There is no doubt that if you are lonely, something needs to change, and this can start with your living situation or your social situation

Spending time with people is a basic step. Initially, this might feel fraudulent as you are on the edges of the group, but with time, the boundary of being on the outside becomes more permeable as acceptance and belonging grow. Say “Yes” to any and all invitations as the practice of mingling and turning up for events becomes more comfortable and endurable.

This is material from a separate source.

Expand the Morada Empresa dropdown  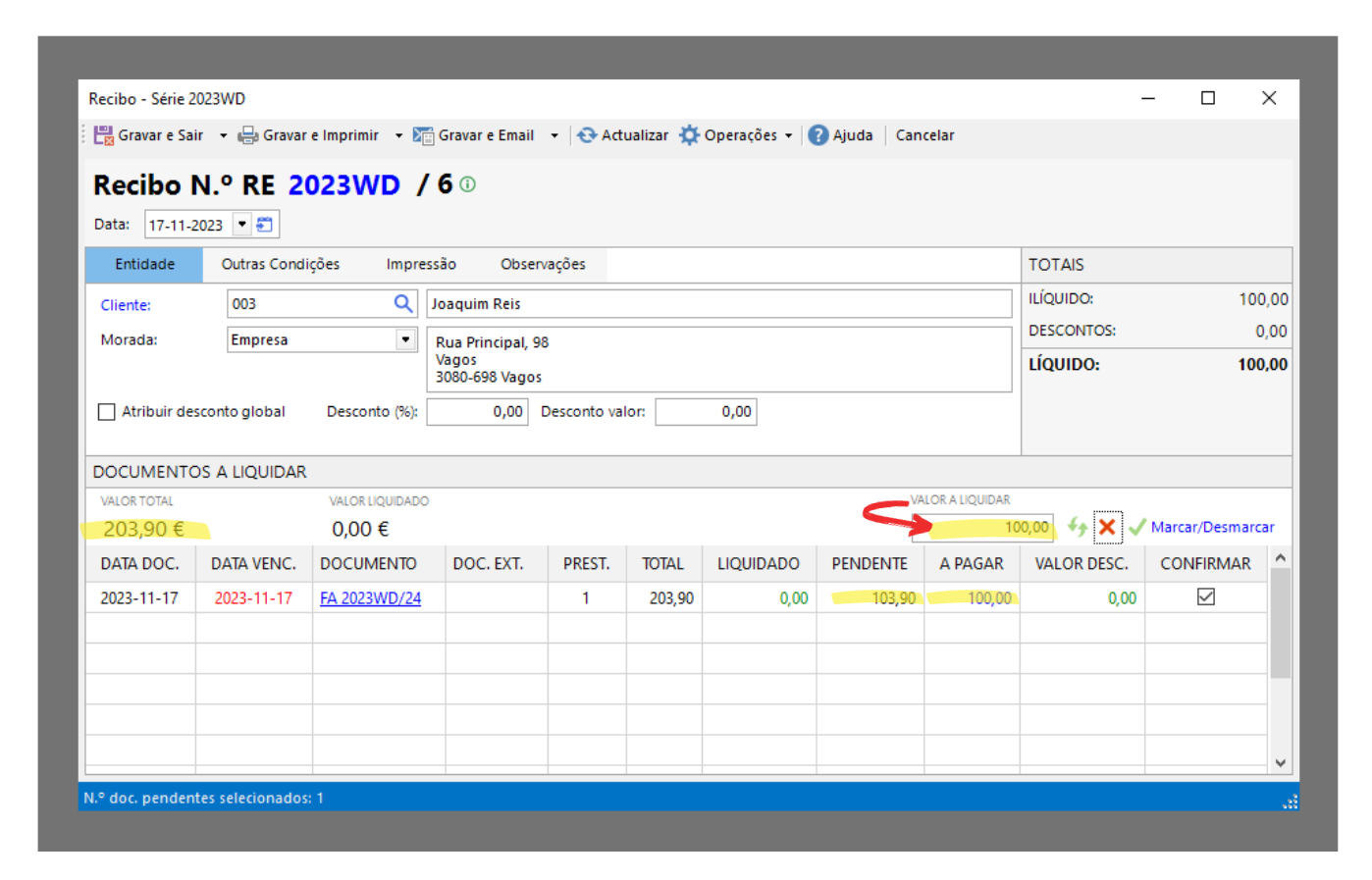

Ask people to events or coffee and initially make these short so that your endurance is not stretched too far. If we spend enough time with people and particularly if we do something for them, care and friendship arise naturally. If joining a club or group is too difficult, think of volunteering or helping out at an event. This takes the pressure off socialising as working together creates a natural fellowship.

Look at your living situation. Is it conducive to social living? We need to balance the need for refuge in our homes with the need for connection. If the people/person you are living with are not good for you, what are the possibilities for change? If you are living alone, could you consider taking a room in a shared house?

There is no doubt that if you are lonely, something needs to change, and this can start with your living situation or your social situation. The prediction is that many of us will live alone in the future and if we are to thrive we will need strong social and friendship connections and the time to foster these is now.

It is great that you are tackling this issue at 18, as the effort you put in now will stand to you for the rest of your life

One of the factors of loneliness is self-consciousness or self-absorption. This is where all the attention is focused inwards, due to fear of rejection or fear of being thought needy. If we are to overcome loneliness, this inward focus needs to be turned completely outwards so that we are open to connecting with others.

Be interested in the other person, ask questions and let your intelligence tell you when either you or they have had enough. Be brave enough to ask to meet again and do not engage in postmortems, as going back over conversations only results in misery for you.

It would be good to engage with your college’s counselling service, as you can learn how to have a real conversation plus it will help you to look at how your self-critical thoughts are hampering you. It is great that you are tackling this issue at 18, as the effort you put in now will stand to you for the rest of your life.

Do not become pessimistic, you do not know what other people are thinking and your enjoyment of the company of others is what is infectious.